Les formalités d’usage remplies, nous partîmes à l’aventure nous promener un peu. Au bout d’une demi-heure nous étions dans une forêt paradisiaque et, tout à coup redevenu enfant sous le coup des effluves enivrantes de cette forêt tropicale, je m’étais mis à gambader et à cueillir le long des troncs d’arbres une botte d’orchidées, de ces parasites merveilleux qui, à Marseille, auraient valu au moins dix louis et joyeusement je les lui mettais dans les bras. Pendant qu’elle se débattait sous l’avalanche de ces fleurs étranges, je tirai ma pipe — une vieille habitude de loup de mer — la bourrai et l’allumai ; ce fut sa perte.

Sans que je m’en aperçoive, cette folle fille d’Albion, ignorante des terribles dangers de Ceylan, avait ramassé un fil rouge au milieu de la route pour lier sa gerbe de fleurs. Elle tomba foudroyée, morte, sans pousser un cri…

Le ruban rouge était un petit serpent corail qui l’avait mordue et vous savez qu’il tue à la seconde…
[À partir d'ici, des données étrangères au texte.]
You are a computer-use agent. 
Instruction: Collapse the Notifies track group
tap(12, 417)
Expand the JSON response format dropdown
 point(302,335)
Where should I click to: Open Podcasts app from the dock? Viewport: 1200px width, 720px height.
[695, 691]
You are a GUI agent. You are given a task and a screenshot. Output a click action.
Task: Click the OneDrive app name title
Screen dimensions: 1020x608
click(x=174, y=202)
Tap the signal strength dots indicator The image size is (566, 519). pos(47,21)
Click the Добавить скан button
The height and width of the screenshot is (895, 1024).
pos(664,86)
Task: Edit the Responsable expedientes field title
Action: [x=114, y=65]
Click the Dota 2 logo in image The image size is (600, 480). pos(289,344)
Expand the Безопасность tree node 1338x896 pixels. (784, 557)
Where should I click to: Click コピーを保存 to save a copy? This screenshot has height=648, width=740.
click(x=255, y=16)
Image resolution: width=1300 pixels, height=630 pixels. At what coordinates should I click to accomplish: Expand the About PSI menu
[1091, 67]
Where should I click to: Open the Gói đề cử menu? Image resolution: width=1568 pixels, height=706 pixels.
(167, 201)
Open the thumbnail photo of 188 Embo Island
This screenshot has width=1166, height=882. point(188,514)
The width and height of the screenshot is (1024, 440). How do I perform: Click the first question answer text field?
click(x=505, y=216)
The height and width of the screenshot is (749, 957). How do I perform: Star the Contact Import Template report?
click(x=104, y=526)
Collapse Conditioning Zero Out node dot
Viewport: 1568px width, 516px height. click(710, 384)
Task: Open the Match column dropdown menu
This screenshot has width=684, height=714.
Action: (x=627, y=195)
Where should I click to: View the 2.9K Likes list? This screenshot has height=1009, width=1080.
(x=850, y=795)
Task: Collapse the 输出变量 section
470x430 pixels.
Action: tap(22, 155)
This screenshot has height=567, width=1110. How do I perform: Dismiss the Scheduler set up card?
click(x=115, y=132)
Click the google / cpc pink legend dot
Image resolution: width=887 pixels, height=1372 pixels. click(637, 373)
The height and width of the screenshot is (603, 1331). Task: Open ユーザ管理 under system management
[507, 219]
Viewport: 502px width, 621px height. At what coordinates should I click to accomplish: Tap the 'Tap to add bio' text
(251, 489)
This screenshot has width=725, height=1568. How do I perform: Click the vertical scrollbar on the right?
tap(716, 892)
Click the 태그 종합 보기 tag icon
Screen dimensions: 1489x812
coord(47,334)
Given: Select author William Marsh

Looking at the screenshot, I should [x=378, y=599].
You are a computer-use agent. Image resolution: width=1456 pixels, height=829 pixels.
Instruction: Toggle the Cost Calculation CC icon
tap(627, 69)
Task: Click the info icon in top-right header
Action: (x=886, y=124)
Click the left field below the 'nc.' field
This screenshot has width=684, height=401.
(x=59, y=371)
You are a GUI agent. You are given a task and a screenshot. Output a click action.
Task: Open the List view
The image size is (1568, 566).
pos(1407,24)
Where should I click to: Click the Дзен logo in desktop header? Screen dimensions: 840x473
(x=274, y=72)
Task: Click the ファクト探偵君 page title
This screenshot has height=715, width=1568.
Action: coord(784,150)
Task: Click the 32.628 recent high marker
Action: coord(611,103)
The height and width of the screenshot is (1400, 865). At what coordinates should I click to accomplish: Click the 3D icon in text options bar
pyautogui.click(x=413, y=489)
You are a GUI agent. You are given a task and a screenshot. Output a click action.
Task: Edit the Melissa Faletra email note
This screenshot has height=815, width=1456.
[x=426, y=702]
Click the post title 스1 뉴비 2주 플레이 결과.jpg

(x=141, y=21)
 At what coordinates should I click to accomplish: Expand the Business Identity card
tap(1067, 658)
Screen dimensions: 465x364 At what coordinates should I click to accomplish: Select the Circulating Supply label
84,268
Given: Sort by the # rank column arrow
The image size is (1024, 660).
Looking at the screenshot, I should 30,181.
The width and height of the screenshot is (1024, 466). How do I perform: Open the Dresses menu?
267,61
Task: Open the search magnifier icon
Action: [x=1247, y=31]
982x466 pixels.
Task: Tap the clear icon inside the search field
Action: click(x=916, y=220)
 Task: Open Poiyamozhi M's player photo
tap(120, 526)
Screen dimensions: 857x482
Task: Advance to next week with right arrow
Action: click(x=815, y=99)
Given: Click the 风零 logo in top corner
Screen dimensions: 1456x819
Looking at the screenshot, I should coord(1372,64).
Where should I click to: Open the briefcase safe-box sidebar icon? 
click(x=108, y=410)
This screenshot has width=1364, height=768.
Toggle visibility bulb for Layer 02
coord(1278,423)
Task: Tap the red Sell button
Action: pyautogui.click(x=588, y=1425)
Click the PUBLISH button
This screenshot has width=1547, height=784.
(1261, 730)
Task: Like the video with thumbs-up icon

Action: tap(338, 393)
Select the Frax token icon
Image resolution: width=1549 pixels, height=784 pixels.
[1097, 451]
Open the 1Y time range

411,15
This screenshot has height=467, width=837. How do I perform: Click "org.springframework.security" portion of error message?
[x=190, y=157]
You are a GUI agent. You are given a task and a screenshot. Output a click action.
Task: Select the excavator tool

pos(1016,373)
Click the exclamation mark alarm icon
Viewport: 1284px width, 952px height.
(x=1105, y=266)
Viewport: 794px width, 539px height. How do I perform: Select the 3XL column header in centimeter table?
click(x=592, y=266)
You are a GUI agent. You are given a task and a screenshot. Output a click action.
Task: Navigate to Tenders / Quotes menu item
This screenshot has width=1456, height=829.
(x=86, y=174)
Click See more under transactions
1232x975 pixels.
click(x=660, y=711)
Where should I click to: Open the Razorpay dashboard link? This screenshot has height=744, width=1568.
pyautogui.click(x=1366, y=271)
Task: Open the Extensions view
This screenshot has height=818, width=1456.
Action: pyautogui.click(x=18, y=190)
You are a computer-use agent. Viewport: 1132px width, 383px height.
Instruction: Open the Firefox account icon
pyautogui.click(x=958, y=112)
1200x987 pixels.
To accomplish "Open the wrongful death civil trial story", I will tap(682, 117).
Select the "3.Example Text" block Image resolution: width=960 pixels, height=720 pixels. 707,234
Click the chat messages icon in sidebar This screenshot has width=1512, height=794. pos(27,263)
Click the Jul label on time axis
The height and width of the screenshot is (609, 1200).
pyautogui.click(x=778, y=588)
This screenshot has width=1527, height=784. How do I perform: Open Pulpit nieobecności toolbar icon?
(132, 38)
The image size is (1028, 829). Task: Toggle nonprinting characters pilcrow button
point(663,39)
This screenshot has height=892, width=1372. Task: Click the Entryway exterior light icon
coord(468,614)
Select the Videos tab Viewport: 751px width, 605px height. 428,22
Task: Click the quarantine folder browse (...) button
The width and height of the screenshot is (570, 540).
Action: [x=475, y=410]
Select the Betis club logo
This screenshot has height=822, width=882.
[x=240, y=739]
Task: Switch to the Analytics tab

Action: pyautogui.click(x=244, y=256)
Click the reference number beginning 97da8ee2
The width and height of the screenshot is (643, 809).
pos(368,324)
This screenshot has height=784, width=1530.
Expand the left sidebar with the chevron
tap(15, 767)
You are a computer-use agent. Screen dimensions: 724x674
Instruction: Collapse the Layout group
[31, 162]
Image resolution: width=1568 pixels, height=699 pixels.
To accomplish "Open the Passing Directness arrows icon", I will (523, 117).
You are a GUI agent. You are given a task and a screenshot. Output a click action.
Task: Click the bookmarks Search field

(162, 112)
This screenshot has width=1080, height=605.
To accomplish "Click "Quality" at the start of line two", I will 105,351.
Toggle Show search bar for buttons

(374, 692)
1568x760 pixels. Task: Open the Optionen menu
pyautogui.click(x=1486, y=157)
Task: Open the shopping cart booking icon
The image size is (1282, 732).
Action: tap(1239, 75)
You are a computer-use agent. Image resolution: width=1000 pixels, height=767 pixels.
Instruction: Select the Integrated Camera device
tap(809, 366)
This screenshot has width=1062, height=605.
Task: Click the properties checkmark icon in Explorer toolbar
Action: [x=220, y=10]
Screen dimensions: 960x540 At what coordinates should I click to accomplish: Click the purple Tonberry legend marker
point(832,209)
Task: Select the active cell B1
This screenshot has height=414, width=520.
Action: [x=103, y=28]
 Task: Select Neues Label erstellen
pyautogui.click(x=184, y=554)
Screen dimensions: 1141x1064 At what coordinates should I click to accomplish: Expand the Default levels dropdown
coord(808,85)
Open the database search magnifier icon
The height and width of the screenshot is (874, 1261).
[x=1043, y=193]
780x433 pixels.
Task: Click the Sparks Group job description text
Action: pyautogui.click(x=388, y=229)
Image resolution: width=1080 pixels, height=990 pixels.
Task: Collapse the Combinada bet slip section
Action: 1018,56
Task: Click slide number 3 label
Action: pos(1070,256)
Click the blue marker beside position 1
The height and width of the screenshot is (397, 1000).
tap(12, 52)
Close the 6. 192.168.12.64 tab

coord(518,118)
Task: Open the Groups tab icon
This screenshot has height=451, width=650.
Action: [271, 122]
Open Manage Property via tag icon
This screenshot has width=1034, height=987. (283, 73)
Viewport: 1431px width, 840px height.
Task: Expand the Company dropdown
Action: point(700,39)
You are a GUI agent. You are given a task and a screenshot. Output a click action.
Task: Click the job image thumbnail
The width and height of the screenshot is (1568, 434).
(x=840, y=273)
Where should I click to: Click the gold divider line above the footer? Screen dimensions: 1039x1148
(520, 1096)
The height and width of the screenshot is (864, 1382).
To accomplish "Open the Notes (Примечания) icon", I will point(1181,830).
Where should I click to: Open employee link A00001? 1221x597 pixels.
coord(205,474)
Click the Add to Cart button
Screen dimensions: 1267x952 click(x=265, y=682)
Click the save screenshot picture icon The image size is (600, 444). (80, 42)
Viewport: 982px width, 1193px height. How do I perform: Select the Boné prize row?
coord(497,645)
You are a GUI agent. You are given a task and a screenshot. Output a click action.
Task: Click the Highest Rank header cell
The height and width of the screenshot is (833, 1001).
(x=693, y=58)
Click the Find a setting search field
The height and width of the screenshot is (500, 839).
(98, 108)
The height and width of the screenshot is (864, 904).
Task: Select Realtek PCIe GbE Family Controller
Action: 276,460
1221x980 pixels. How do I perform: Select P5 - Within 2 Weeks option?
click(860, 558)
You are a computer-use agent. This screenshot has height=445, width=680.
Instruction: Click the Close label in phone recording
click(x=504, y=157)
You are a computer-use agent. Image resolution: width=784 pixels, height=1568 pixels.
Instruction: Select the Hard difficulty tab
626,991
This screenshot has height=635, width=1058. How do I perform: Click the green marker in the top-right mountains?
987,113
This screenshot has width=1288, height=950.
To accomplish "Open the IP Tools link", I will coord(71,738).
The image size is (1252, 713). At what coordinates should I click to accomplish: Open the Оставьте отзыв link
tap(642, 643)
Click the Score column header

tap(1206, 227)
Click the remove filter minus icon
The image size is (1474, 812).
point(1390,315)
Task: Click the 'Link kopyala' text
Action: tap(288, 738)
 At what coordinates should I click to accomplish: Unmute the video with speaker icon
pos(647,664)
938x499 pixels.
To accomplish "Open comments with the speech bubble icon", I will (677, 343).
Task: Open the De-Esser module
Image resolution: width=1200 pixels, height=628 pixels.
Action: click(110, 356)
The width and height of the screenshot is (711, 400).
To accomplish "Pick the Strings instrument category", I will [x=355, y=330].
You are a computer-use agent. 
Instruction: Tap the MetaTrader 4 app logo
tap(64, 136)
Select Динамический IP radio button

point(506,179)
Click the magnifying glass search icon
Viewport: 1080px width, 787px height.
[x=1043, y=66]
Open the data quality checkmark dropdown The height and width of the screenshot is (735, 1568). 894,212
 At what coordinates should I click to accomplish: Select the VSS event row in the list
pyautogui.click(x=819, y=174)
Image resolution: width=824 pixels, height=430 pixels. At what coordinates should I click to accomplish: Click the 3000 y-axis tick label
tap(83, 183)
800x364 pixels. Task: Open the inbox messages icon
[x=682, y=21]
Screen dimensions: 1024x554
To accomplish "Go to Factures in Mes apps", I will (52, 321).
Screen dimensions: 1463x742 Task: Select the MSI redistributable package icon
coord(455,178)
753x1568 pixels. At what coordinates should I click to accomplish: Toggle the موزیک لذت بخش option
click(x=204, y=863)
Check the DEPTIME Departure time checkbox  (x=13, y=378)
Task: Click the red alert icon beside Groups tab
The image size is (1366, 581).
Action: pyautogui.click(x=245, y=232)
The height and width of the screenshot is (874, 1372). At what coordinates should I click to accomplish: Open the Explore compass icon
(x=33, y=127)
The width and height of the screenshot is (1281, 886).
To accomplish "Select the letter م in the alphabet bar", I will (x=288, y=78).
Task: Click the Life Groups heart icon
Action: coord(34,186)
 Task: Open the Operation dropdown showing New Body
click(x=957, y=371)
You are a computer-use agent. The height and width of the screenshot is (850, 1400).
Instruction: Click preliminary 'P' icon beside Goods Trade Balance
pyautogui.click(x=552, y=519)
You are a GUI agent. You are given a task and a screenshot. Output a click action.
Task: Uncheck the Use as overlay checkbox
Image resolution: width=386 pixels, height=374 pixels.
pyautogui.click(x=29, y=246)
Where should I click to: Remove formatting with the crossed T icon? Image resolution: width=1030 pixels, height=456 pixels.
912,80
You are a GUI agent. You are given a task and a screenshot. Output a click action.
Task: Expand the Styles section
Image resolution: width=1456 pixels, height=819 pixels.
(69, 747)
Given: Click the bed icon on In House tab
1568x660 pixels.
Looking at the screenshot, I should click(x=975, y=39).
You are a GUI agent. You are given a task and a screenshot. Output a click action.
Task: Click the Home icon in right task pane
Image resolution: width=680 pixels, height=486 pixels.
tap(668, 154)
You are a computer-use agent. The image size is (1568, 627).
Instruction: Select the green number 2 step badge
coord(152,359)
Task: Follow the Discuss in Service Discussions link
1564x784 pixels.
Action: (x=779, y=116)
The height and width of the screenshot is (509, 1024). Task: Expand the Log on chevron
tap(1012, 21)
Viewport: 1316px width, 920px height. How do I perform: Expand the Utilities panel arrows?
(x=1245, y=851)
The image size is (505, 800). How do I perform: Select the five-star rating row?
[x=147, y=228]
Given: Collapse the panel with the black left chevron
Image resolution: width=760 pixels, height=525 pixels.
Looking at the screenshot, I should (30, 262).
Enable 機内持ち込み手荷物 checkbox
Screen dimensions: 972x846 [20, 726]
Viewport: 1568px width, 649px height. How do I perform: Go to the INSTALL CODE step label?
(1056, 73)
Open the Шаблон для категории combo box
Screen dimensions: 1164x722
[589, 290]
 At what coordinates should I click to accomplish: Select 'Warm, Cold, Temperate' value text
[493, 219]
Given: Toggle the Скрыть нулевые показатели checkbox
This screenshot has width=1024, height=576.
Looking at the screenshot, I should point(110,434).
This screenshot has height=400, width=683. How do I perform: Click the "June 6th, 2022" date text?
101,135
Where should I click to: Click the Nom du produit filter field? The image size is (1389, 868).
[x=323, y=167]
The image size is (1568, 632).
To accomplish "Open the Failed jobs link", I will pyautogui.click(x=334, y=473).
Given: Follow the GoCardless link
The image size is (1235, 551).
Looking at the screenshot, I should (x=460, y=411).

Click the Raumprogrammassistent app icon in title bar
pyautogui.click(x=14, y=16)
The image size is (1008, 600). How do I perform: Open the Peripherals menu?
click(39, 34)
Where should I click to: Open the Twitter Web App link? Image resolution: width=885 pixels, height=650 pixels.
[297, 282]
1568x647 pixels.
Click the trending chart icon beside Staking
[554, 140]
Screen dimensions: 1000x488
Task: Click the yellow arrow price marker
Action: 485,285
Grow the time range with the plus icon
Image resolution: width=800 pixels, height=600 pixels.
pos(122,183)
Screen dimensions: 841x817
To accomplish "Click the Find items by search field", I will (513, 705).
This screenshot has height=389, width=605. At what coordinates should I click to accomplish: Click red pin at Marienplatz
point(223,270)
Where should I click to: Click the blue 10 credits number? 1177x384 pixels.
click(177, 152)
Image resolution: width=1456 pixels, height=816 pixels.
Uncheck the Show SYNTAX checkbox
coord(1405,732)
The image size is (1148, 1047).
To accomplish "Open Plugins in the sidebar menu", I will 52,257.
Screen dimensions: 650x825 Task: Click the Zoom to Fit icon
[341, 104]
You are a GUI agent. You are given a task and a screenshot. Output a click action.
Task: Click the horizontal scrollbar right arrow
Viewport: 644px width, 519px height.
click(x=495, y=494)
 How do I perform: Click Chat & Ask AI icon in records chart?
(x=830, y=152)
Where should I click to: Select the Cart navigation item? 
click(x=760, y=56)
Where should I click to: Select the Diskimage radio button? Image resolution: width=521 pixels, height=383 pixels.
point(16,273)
Le capitaine se tut et pendant un instant nous restâmes songeurs, car involontairement ces récits de morts étranges nous faisaient ressentir la petite mort, comme disait l’immortelle marquise.

Huit jours après, continua Capdediou, je me trouvais dans le port d’un petit état indépendant d’un sultan, non loin de Katmando, dans le Népaul, lorsque… mais j’ai fini, car chacun ne doit raconter qu’une histoire.

— Va, continue, si, si, il ne fallait pas nous mettre l’eau à la bouche…

… Je fus invité à assister le lendemain à une exécution capitale. À l’heure fixée, sur la place devant le palais du sultan, le condamné se mit à genoux tout seul, avec la résignation des asiatiques et mit lui-même sa tête sur le billot. Grave et solennel, sûr de lui-même, de sa force et de son adresse, le bourreau lui mit un pied sur la tête, appuya, et instantanément l’aplatit comme une pomme cuite.

L’homme était mort sous le coup, sans avoir dit seulement ouf !

— Eh bien il était solide ton bourreau, dit Marius d’un ton d’incrédulité.

— Je te crois, c’était un éléphant dressé à la noble fonction de bourreau.

— C’est curieux, ponctua sentencieusement Castagnat, comme il a fallu que dans tous les pays du monde l’homme se fasse un devoir de corrompre l’animal à son image, en le rendant aussi cruel que lui.

— C’est juste, fîmes-nous et la parole fut donnée au célèbre inventeur des moustiquaires en tôle galvanisée qui lui aussi avait beaucoup voyagé dans les îles du Pacifique pour placer son incomparable produit.

— Allons, à toi Lagriffoul.

Et incontinent Onésime Lagriffoul commença en ces termes :

Mais avant, mes chers lecteurs, je vous demande dix minutes d’entracte, que vous avez bien méritées.